Some of these nurses' stories were recorded on audiotape in interviews conducted in 1989 by Hannah Millward Fisher of Corona, Arizona. Hannah was studying "diploma schools of nursing" (hospital-operated schools) when she conducted the interviews. We will also hear from former Brownsville General Hospital nurses with whom I have spoken recently.
One nurse whom Hannah Fisher interviewed was the late Helen Shallenberger of Brownsville, a 1933 graduate of the Brownsville General Hospital School of Nursing.
"Did you need to have a high school diploma to enter the nursing school in 1929?" Hannah Fisher asked Helen.
"Yes," confirmed Helen. "We were the first class that had to have graduated from high school."
"Do you recall what your nurse's training cost?"
"For three years, approximately $125," said Helen. "That paid for your books and room and board. We were paid $9 a month. After we graduated, we got $10. They took care of providing and laundering our uniforms, but we had to purchase the shoes and stockings, things like that."
That mirrors conditions at the time in schools of nursing at big city hospitals. The late Mary Snyder McClelland, who lived on High Street in Brownsville, was a 1928 graduate of the West Penn Hospital School of Nursing. She later served as a nursing supervisor at Brownsville General Hospital, retiring in 1971.
"We got a stipend of ten dollars per month," Mary said of her nursing school days. "If you broke a glass, a thermometer, anything, it was taken out of that stipend. The portion of the stipend that was not forfeited due to breakage each month was given to us."
"If you ever broke a boat of thermometers," joked Hannah, "your whole stipend would have gone down the drain."
"A couple of them!" laughed Mary.
Blanche Porter Pursglove of Pearl Street, Brownsville, graduated from Brownsville's School of Nursing in 1948. She was later a staff nurse and a head nurse at Brownsville General Hospital. Blanche explained to Hannah Fisher why her nursing education was practically free.
"Because of a shortage of nurses during World War II, the U. S. government had created a "Cadet" program to attract women to nursing," Blanche explained. "All nine of the girls in my class were in the Cadet program.
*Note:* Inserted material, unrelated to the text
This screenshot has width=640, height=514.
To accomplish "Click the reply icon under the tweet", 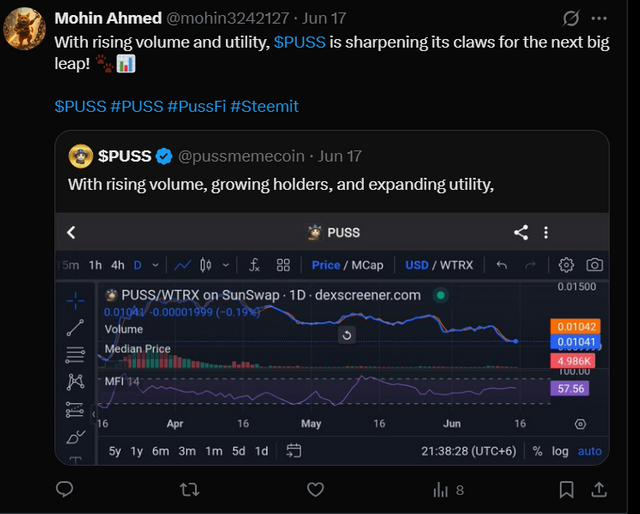I will pos(64,489).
So really, it didn't cost me anything to go into training, because the government took care of that expense. Everything was furnished. The uniforms were laundered by the hospital. Bed linens were supplied. Your room, board, and books were supplied. You just had to provide for your own personal spending money. It was really a great opportunity."
After listening to her 1989 interview, I recently asked Blanche, "Were you obligated to join the military when your education was complete?"
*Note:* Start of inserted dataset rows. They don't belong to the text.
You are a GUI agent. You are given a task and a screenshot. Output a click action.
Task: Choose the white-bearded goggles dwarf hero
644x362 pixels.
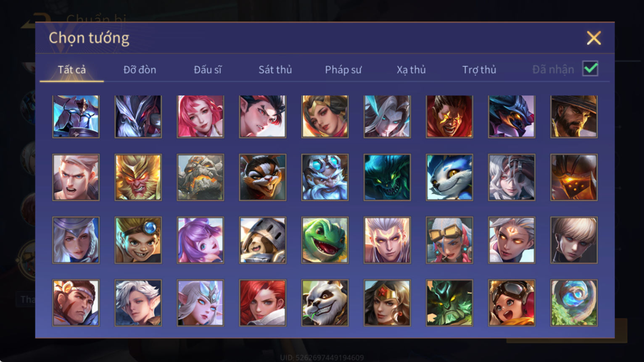[x=325, y=177]
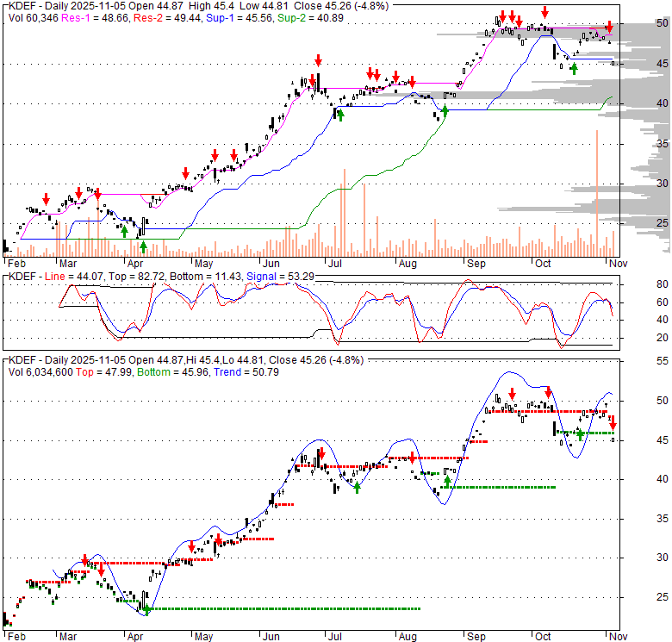672x642 pixels.
Task: Click the 80 level on the oscillator scale
Action: [640, 284]
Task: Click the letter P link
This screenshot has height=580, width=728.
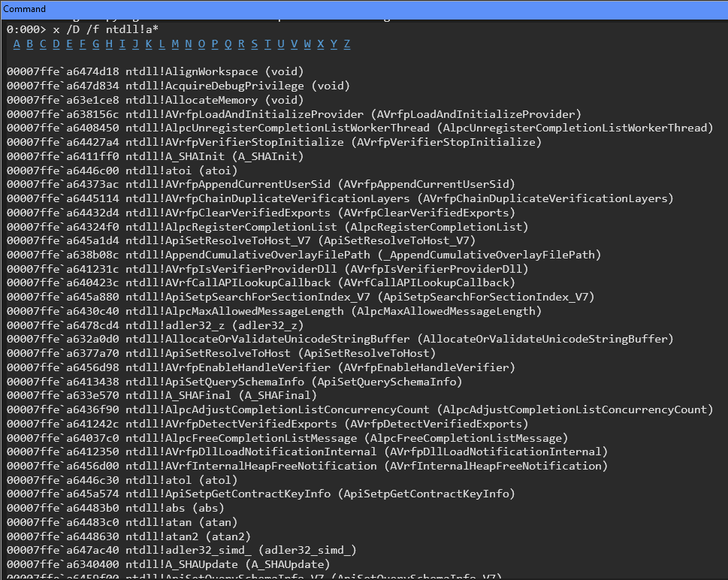Action: [215, 44]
"No, they gave you a choice," Blanche told me. "You could apply to go to an Indian reservation or a veterans' hospital. They didn't accept everybody. There were just a few in each class taken to serve that way. I put in for an Indian reservation, but I didn't get to do it, so I stayed in Brownsville."
Helen Varnak Kelly, presently of Brownsville, was a Merrittstown resident when she entered Brownsville's School of Nursing in 1935. She would have started her training a year earlier, but Helen lacked one critical ingredient.
"I didn't have twenty dollars!" she told me. "It was still the Depression. I graduated from Redstone High School in 1934, but because my family could not afford the twenty dollar deposit to enter the School of Nursing, I had to wait a year."
Helen told me that Brownsville's School of Nursing sent its students to several city hospitals for months of training.
"We just didn't have enough of certain types of cases at Brownsville hospital to gain the necessary experience," explained Helen. "So we went to Magee Hospital in Pittsburgh for obstetrics. Later we went to Allentown for our training in psychiatry and to Philadelphia for pediatrics. Ida Gibson from Second Street in Brownsville was my roommate at Allentown and Philadelphia."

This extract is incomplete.